Numerical investigation on the fracture driving force of laser welds and arc welds

Abstract

The brittle fracture driving forces of laser beam welds (LBWs) and arc welds (AWs) are investigated and compared numerically with a center through-thickness cracked panel (CTCP) and a standard fracture toughness specimen (3-point bending specimen, 3PB). The effects of hard zone width (H) and strength mismatch ratio (Sr) were systematically studied at global strain (e∞) of 0.1% and 0.2%. It was found that the peak opening stress near the crack tip decreased with narrower H for LBW at e∞ = 0.2%, which can be ascribed to the better shielding effect provided by the softer base metal (BM) on hard zone welds.
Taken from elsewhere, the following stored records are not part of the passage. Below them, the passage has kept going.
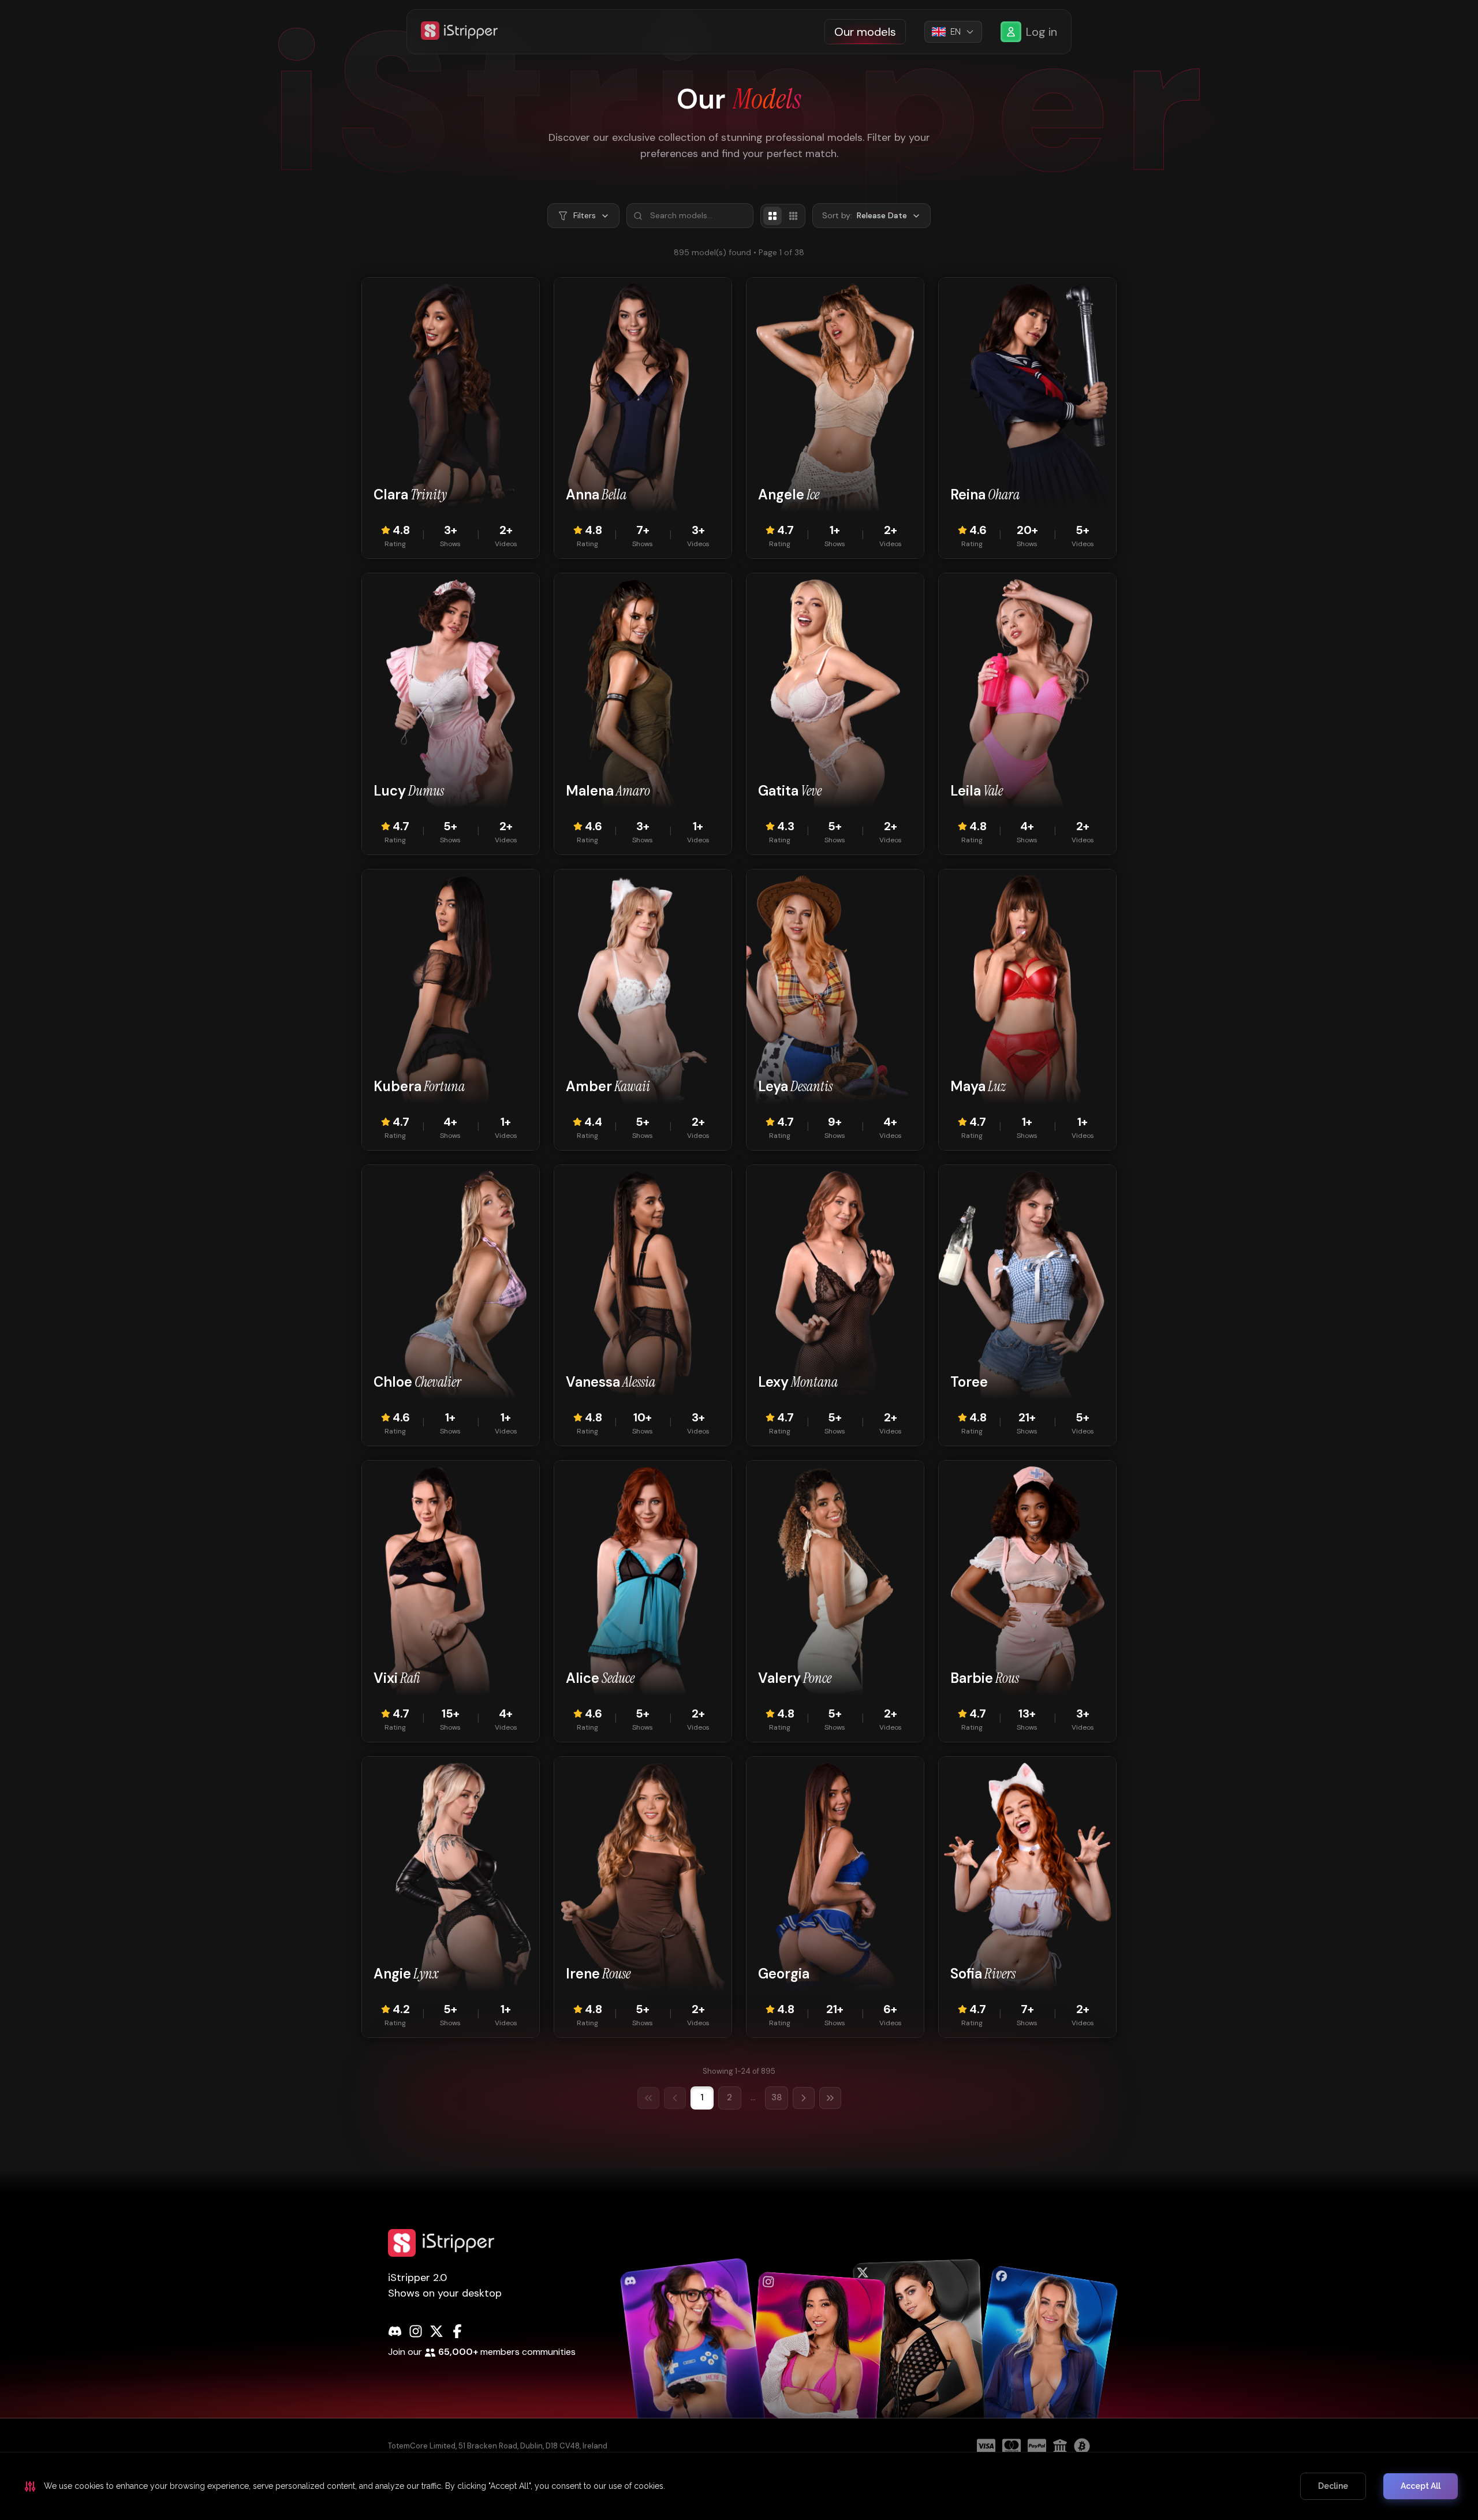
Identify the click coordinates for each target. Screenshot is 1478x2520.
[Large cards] (772, 216)
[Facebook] (457, 2331)
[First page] (648, 2098)
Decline (1333, 2486)
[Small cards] (793, 216)
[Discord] (395, 2331)
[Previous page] (675, 2098)
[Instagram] (416, 2331)
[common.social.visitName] (693, 2359)
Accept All (1420, 2486)
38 (776, 2097)
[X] (436, 2331)
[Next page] (804, 2098)
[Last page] (830, 2098)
The peak normalized opening stress σyy/σY,WM was found nearly to be 3.0 for different Sr at e∞ = 0.1%, which decreased to 2.5 at e∞ = 0.2% due to more plastic deformation in the BM. The shielding effect ΔσW increased with higher Sr or narrower H. The effect of H and Sr on required CTOD fracture toughness in 3PB was also discussed basing on Weibull stress criterion. The required CTOD in 3PB of LBW can be decreased to be much lower than the AW with sufficiently narrow H. The harm effect of higher Sr on required toughness is less compared with the influence of lower H.